Saved entries:
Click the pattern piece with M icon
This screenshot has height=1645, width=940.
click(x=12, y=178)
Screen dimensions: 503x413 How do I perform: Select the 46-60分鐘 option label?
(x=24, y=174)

## Task description
Every line from the one containing "Screen dimensions: 503x413" through the last line of the entries above must be output exactly. Leave the rest out.

## Task solution
Screen dimensions: 503x413 How do I perform: Select the 46-60分鐘 option label?
(x=24, y=174)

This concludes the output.